A capa de Selvagem? confirmava que os Paralamas pretendiam romper
com a estética anglo-americana reinante nos discos do rock brasileiro da época.
Na capa, um garoto magrelo de cabelos escovados pra frente, um sorriso idiota
no rosto com uma camiseta cobrindo a cintura e o púbis, segura um arco e
flecha. Ao fundo, uma barraca de acampamento.
O tal garoto era Pedro Ribeiro, irmão de Bi, e a foto foi tirada quando
ele era adolescente, no final dos anos 1970.

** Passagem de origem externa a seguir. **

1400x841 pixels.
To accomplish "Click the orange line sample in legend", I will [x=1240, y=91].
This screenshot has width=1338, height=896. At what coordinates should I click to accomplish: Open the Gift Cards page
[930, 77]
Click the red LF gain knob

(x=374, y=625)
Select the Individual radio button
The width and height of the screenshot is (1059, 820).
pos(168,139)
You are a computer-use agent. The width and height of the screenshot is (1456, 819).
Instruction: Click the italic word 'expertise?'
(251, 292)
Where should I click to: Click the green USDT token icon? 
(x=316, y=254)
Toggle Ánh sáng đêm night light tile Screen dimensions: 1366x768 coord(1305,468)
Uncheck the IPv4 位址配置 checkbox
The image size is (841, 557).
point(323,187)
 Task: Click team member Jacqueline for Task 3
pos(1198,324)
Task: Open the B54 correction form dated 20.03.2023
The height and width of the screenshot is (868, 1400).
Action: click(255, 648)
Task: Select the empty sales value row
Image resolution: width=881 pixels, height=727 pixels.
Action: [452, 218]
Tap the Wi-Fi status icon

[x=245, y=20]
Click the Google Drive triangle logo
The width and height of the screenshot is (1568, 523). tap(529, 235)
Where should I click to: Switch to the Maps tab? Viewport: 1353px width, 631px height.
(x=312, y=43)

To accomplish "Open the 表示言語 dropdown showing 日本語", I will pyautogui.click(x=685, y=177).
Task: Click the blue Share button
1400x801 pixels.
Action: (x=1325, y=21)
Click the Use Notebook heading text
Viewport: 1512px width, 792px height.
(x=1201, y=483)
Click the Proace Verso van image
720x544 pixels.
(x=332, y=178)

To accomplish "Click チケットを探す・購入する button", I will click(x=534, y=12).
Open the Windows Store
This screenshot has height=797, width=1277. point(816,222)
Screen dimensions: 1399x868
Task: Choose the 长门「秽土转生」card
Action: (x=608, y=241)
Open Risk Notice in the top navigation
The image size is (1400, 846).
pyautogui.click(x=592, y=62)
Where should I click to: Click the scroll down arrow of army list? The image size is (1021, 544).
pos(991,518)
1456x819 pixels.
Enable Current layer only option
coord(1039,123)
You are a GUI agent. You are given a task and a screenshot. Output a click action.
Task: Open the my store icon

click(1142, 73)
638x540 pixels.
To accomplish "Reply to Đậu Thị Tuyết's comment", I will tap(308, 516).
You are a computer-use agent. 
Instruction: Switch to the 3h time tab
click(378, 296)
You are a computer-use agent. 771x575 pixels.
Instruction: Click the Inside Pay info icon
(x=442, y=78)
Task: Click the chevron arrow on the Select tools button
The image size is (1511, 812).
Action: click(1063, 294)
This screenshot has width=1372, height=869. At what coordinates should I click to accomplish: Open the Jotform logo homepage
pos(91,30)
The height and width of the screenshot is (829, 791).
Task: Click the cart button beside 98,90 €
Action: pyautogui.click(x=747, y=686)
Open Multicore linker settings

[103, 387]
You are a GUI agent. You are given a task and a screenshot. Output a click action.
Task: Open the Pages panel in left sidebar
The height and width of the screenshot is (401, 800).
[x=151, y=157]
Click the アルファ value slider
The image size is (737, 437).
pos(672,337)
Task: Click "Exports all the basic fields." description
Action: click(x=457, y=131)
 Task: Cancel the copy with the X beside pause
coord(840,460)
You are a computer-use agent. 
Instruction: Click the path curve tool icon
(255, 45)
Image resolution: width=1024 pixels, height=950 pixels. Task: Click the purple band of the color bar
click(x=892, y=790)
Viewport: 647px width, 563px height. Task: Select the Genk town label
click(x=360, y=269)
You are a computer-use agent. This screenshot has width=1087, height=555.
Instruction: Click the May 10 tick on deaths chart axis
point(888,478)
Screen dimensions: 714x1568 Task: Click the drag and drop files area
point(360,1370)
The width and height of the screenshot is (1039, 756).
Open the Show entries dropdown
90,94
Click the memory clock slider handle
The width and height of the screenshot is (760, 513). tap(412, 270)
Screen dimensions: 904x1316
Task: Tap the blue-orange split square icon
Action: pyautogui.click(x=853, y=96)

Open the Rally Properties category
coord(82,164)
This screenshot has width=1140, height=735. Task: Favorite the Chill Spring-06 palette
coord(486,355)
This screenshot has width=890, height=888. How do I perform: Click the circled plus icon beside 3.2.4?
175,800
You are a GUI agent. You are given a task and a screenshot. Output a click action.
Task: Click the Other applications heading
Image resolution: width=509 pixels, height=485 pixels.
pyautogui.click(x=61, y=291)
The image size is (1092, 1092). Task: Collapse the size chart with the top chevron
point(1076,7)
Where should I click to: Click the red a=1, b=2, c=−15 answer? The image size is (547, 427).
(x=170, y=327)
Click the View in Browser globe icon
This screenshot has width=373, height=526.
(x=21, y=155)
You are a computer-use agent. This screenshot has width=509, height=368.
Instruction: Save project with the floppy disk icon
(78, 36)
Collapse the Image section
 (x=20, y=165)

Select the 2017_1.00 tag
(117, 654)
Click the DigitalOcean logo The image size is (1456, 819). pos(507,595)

Paralamas na sessão de fotos para o álbum Selvagem?. |
“A Dama E o Vagabundo” discorre sobre a vida cotidiana conjugal,
enquanto que o ska rock “There’s A Party” é a única faixa em inglês do disco e também
a única que remete à new wave dos dois primeiros álbuns dos Paralamas. “O
Homem” aborda a contradição humana, e “Você”, uma regravação de um sucesso de
Tim Maia, ganha uma versão reggae com os Paralamas e fecha o álbum. Isso no LP,
pois a versão cassete de Selvagem? veio com uma faixa a
mais,“Teerã Dub”, versão instrumental de “Teerã”, cheia de efeitos e ecos, e é
quem fecha o álbum em versão cassete. Mais tarde, a versão CD também incluiu “Teerã Dub”.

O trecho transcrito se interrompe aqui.